Medical records, prescriptions, wearables like the Fitbit and Apple Watch and even social media all contain potentially valuable health information. With the size of the digital universe continuing to grow exponentially, and the promise of next gen tech like AI and machine learning promising instant transformation, it’s no surprise that healthcare organizations are planning to invest heavily in big data, analytics and cloud technologies in 2018.
As insurers, payers, providers, pharma and beyond work to get a handle on all of the data available, there will be four major shifts in the healthcare industry in the coming year. Those that embrace the current wave of digital change will not only have competitive advantages, including improved member experiences and reduced operating costs, but also be able to begin meaningful, implementable, discussions on topics such as AI and blockchain. Those that don’t will simply be disrupted and replaced by those that do.

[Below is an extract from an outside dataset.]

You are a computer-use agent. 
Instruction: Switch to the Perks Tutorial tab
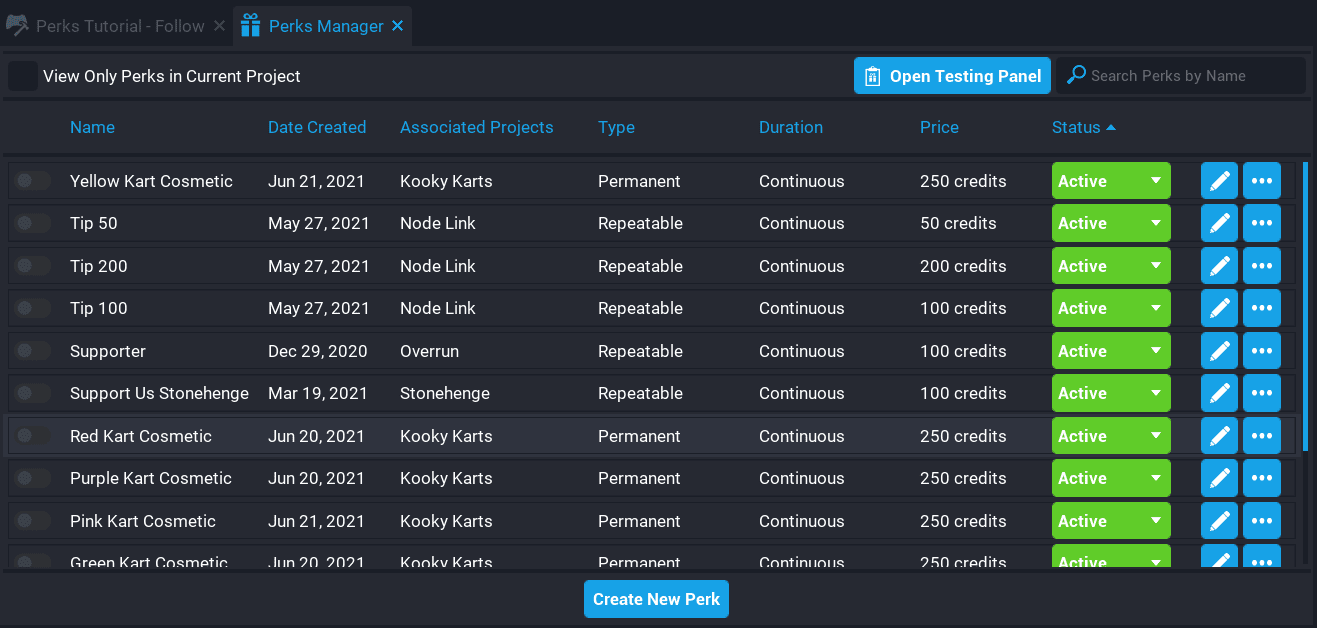pyautogui.click(x=119, y=26)
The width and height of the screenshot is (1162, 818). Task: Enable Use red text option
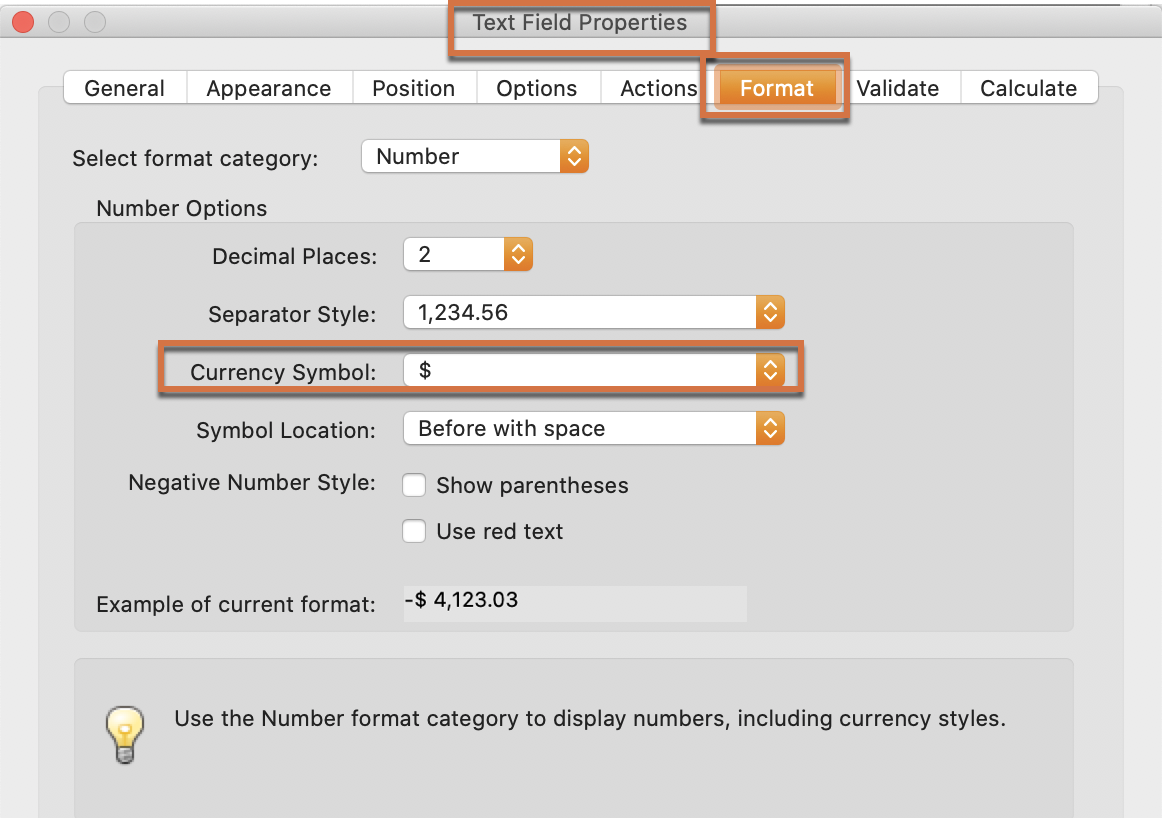[x=414, y=531]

Taking risk means sharing data
One way or another value-based care is here to stay and will force unprecedented coordination and collaboration between payers, providers and pharma. Analytics will provide clear wins, but companies will also find that “bad data in still means bad data out.” Companies across the ecosystem will need to curate their data to assure its provenance, governance, availability and security in order to get a 360-view and truly meaningful insights.
But with increased sharing can come increased vulnerability. As more information is shared with more people, companies must also combine forces to outpace hackers, insider threats and human error, which continue to cost millions in fines and settlements. In an effort to prevent becoming the next newsworthy breach, organizations will need to abandon their traditional “closed door” security policies in favor of forming coalitions and sharing best practices—and maybe even prior mistakes that will take secure data sharing to the next level.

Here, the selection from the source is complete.